*** Opening of Information given ***
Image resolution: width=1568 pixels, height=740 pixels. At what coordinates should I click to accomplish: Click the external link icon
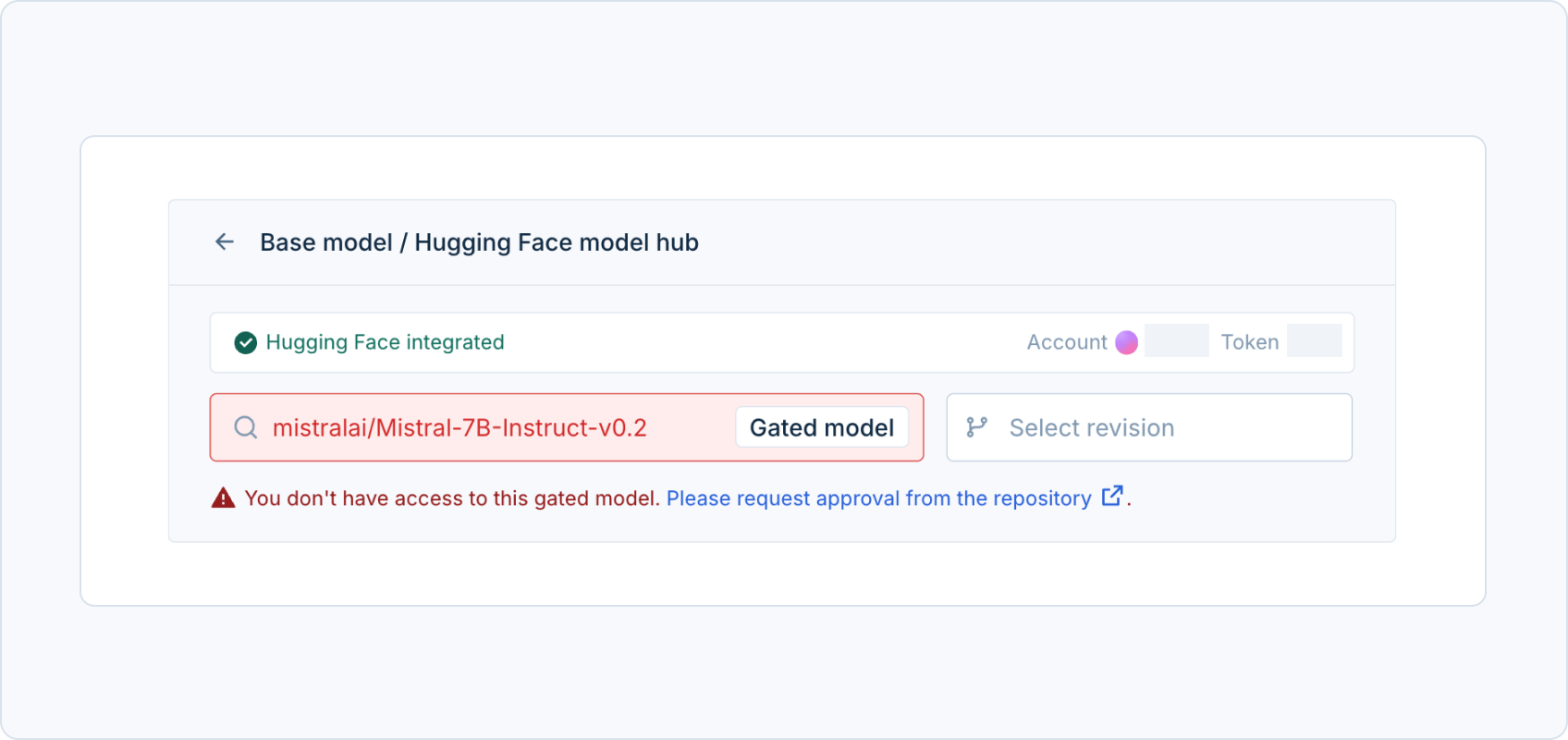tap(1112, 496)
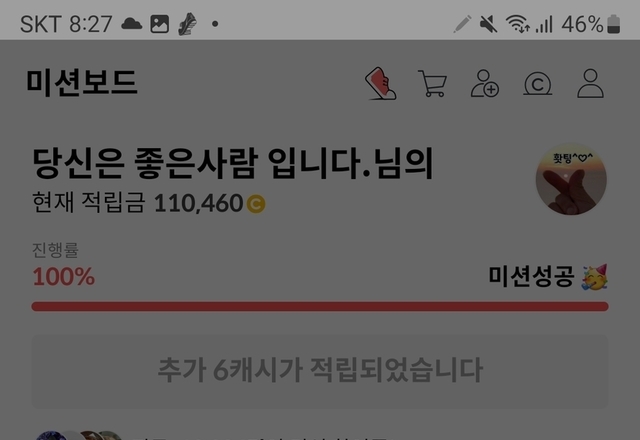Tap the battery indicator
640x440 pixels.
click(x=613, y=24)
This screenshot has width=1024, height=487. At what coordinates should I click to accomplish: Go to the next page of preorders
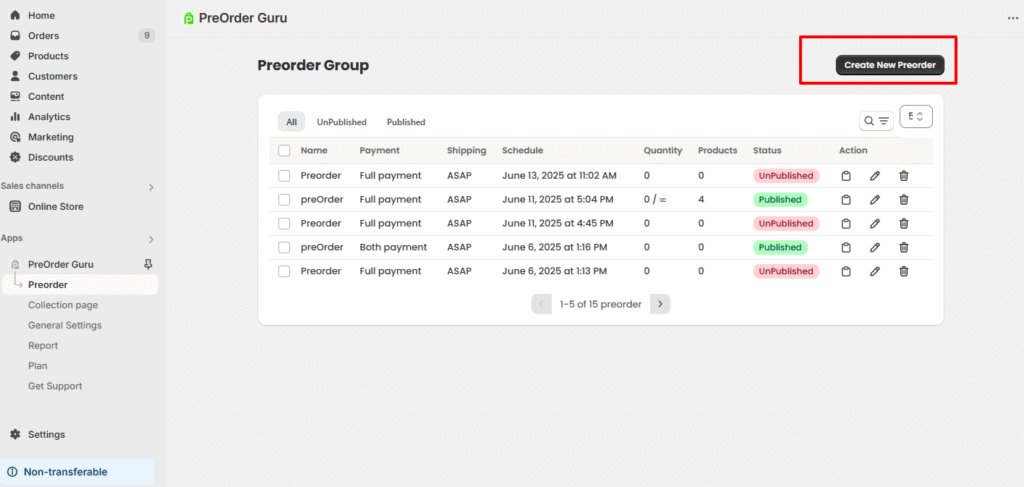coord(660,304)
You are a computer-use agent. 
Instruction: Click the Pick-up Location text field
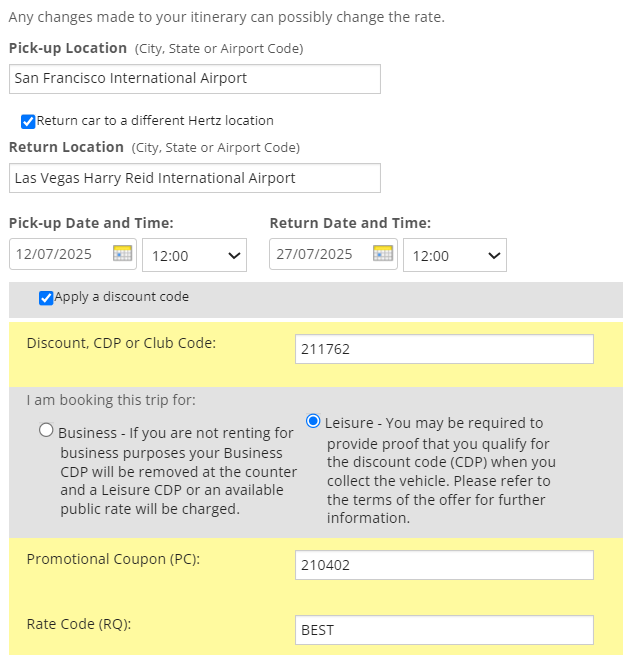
*** Close of Information given ***
◆ Required work ◆
Where the line containing "You are a computer-use agent." appears in the data above, begin there and output every line through the last, exactly and without pictures.

◆ Output ◆
You are a computer-use agent. 
Instruction: Click the Pick-up Location text field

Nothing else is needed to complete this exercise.